L'illusione del valore

Valutare ciò che ci caratterizza è difficilmente consapevolezza e facilmente egoismo ed egocentrismo, una forma di resistenza mentale, di paura.


Eppure ce ne occupiamo e preoccupiamo di continuo.

Dobbiamo mettere a segno perché lo riteniamo nostro. Dobbiamo offrire perché riteniamo che ciò che è nostro vada condiviso.



Condividiamo "tempo di qualità", "oggetti di valore". Dobbiamo sempre dare valore a ciò che ci riguarda. Perfino quando lo regaliamo.

Non è buffo?

Quale albero valuta i propri fiori e i passanti, prima di scegliere che vale la pena sbocciare?
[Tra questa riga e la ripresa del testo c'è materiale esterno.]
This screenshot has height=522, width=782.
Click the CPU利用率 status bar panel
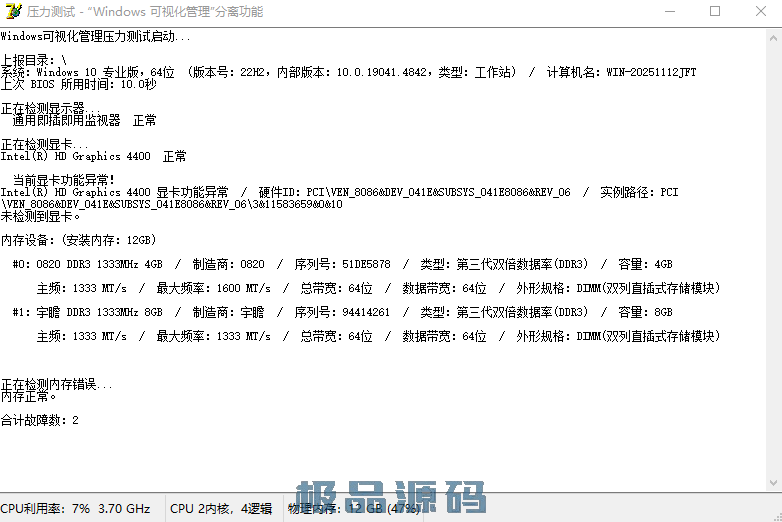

Nessun bimbo piccolo ha il senso del possesso, né delle difese, del tempo, dello spazio, del trattenere, del definirsi. Un bambino prende i sassi dalla riva e li getta nel lago. Ride. Non aspetta che i sassi siano suoi né che non lo siano. Non sente né di perdere né di rubare.

Quando ridiamo non tratteniamo il riso: il riso esce e non è “nostro”, è semplicemente un ridere. Non c’è niente di nostro, il meglio e il vero non sono nostri, sono e basta.

Non hai nemmeno bisogno di sapere che quello che offri vale, perché non c’è proprietario, se non c’è possesso. C’è direttamente il dono.


Voi non avete bisogno di valutare nulla. Se volete, siete liberi anche da questo.